The method carries out field test on the Tianrun Dafeng wind power plant, and the test is divided into frequency up-disturbance and frequencyTwo types of downward perturbation. The obtained Runlong two-wire wind power data, i.e., the system frequency and the active power, is input into an evaluation model, and the evaluation result is shown in fig. 8 and 9. Because the inertia response of the Tianrunda Dafeng wind power plant is that the MPPT mode of the wind turbine generator is locked, the equivalent virtual inertia constant obtained through evaluation is a constant value. Evaluation results H shown in fig. 8 and 9 _WF The method floats around the set value of 5s, and the effectiveness and the accuracy of the evaluation algorithm provided by the invention are proved.

In the embodiment, the wind power plant equivalent swing equation is converted into an algebraic equation form in a frequency domain from a differential equation form in the time domain, algebraic operation is performed, then the algebraic equation in the frequency domain is converted into an integral equation which can be identified in the time domain by using inverse Laplace transform, and finally an expression of an equivalent inertia constant is solved by using a gradient method of numerical integration to construct a station-level inertia constant evaluation model.

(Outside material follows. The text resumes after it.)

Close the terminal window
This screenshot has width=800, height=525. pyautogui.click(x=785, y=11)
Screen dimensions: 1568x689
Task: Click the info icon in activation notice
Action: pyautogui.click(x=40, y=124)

According to the method, the wind power plant equivalent swing equation is converted from a differential equation form to an integral equation form, so that the frequency derivative term in the inertia evaluation model equation is indirectly processed, and the problem of derivative peak is avoided; in addition, the method fully utilizes the historical data of the frequency deviation and the power deviation, and avoids the identification error caused by a single bad data point; the singular point removing operation is carried out on the evaluation result, so that the evaluation result H can be prevented _WF While suddenly increasing, maintaining H _WF The numerical error can be effectively eliminated by selecting proper beta according to the variation trend of the model, the accuracy of the evaluation result is improved, and the sensitivity of the evaluation model to noise is reduced.

Example two:

the embodiment provides an online evaluation device for equivalent virtual inertia constants of a wind power plant, which comprises:

a pretreatment module: the method is used for preprocessing the measured data of the wind power plant;

an equation building module: the wind power plant equivalent oscillation equation is established according to the oscillation equation of the synchronous unit;

a model construction module: the method comprises the steps of constructing a station-level inertia constant evaluation model according to an equivalent swing equation of the wind power plant by using a time-frequency transformation method;

an evaluation module: the system comprises a wind power plant level inertia constant evaluation model, a wind power plant level inertia constant evaluation model and a wind power plant level inertia constant evaluation model, wherein the wind power plant level inertia constant evaluation model is used for inputting preprocessed wind power plant measured data to the wind power plant level inertia constant evaluation model so as to output an evaluation result;

a singular point removing module: the method comprises the steps of performing singular point removing operation on an evaluation result to obtain an equivalent virtual inertia constant of the wind power plant;

the measured data of the wind power plant comprises a system frequency signal and an active power signal of the wind power plant.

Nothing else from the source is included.